You might try this again on 1.26, or use an updated version of the chart that supports 1.27
b
Can I just do:
Copy code
k3s-uninstall.sh
and then do:
Copy code
curl -sfL <https://get.k3s.io> | INSTALL_K3S_VERSION=1.26 sh -
And then redeploy the chart?
c
yep
well no
b
Or do I have to back out of the chart first.
c
that will get you the latest 1.26 release
uninstall and reinstall will wipe everything, no need to clean out the current cluster
b
That was it!
It works now.
c
cool
b
Thank you so much!
c
does the chart itself have any notes about kubernetes version compatibility that might have saved some time?
b
I install the chart with:
Copy code
helm upgrade --wait --install --render-subchart-notes \
    dhub dask/daskhub \
    --namespace=dhub \
    --values=config.yaml
So I never see it.
How do I see it?
Copy code
$ helm show chart dask/daskhub
WARNING: Kubernetes configuration file is group-readable. This is insecure. Location: /home/ubuntu/.kube/config
WARNING: Kubernetes configuration file is world-readable. This is insecure.
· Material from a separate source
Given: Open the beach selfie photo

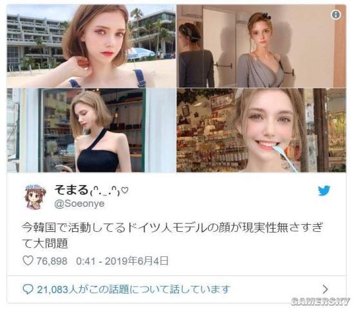Looking at the screenshot, I should point(91,46).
Location: /home/ubuntu/.kube/config
apiVersion: v2
appVersion: jh2.0.0-dg2023.1.1
dependencies:
- import-values:
  - child: rbac
    parent: rbac
  name: jupyterhub
  repository: <https://jupyterhub.github.io/helm-chart/>
  version: 2.0.0
- name: dask-gateway
  repository: <https://helm.dask.org/>
  version: 2023.1.1
description: Multi-user JupyterHub and Dask deployment.
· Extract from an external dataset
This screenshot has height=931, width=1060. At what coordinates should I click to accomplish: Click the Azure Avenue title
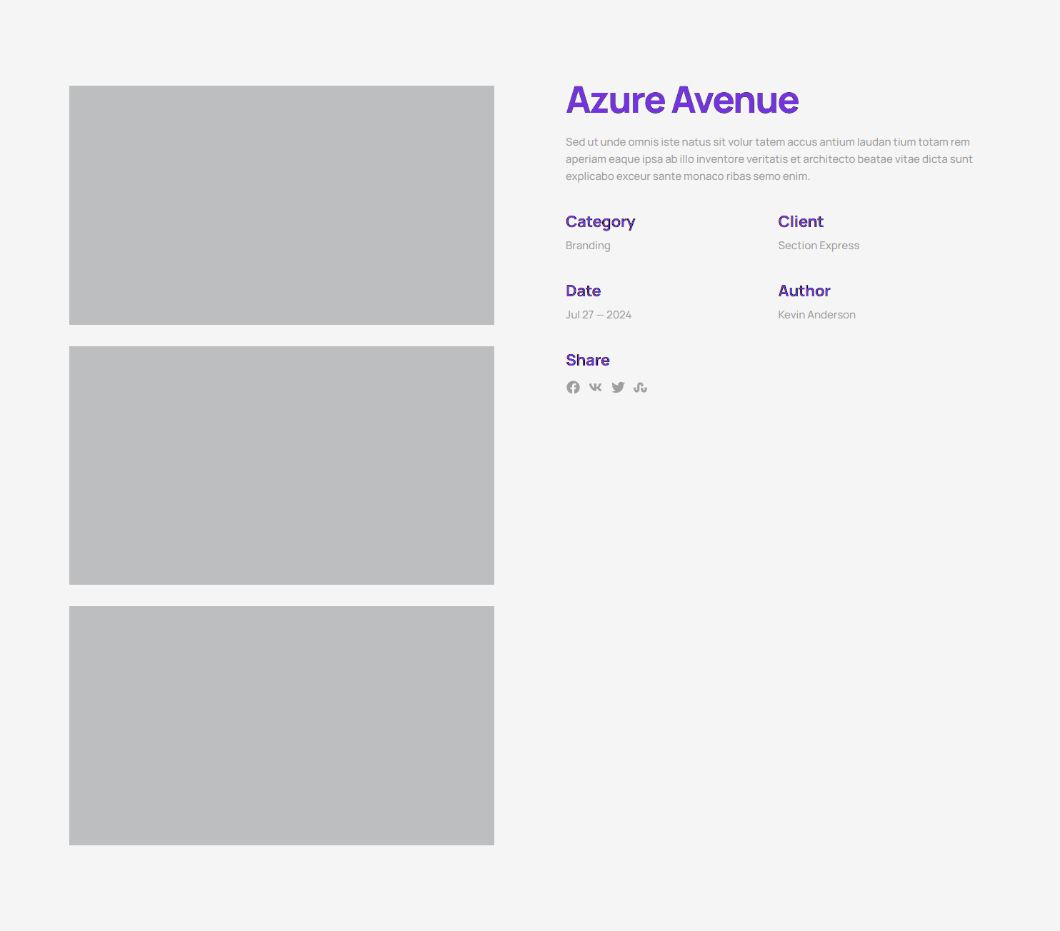pos(681,100)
icon: <https://avatars3.githubusercontent.com/u/17131925?v=3&s=200>
maintainers:
- email: <mailto:jtomlinson@nvidia.com|jtomlinson@nvidia.com>
  name: Jacob Tomlinson (Nvidia)
- email: <mailto:jhamman@ucar.edu|jhamman@ucar.edu>
  name: Joe Hamman (NCAR)
- email: <mailto:erik@sundellopensource.se|erik@sundellopensource.se>
  name: Erik Sundell
- email: <mailto:tom.w.augspurger@gmail.com|tom.w.augspurger@gmail.com>
  name: Tom Augspurger
name: daskhub
version: 2023.1.0
lol ignore those warnings. :3
c
yeah it’d be nice if their docs listed supported Kubernetes versions anywhere but I”m not seeing it
oh but also you installed version 2.0.0 that is a year old
so, no surprise that it only supports old versions of Kubernetes
b
I expected not specifying aversion to give me latest. 😞
c
Why are you installing an ancient version?
oh that’s not where you got it from
you got it from
<https://helm.dask.org/>
which does not appear to be the official chart and seems to be woefully out of date
b
Well now I'm just more confused.
c
or wait no, that’s the dask subchart
You installed “Multi-user JupyterHub and Dask deployment” chart which appears to have very old versions of both JupyterHub and Dask
b
Yeah.
c
Is that something you needed, or did you just want JH?
anyways I think thats why you’re stuck on old versions, whoever is maintaining your chart isn’t keeping up with either of the projects that they’re bundling
b
My objective is “Multi-user JupyterHub and Dask deployment on k3s"
Which this meets as not-ideal as it is.
So thanks again a ton for all the help!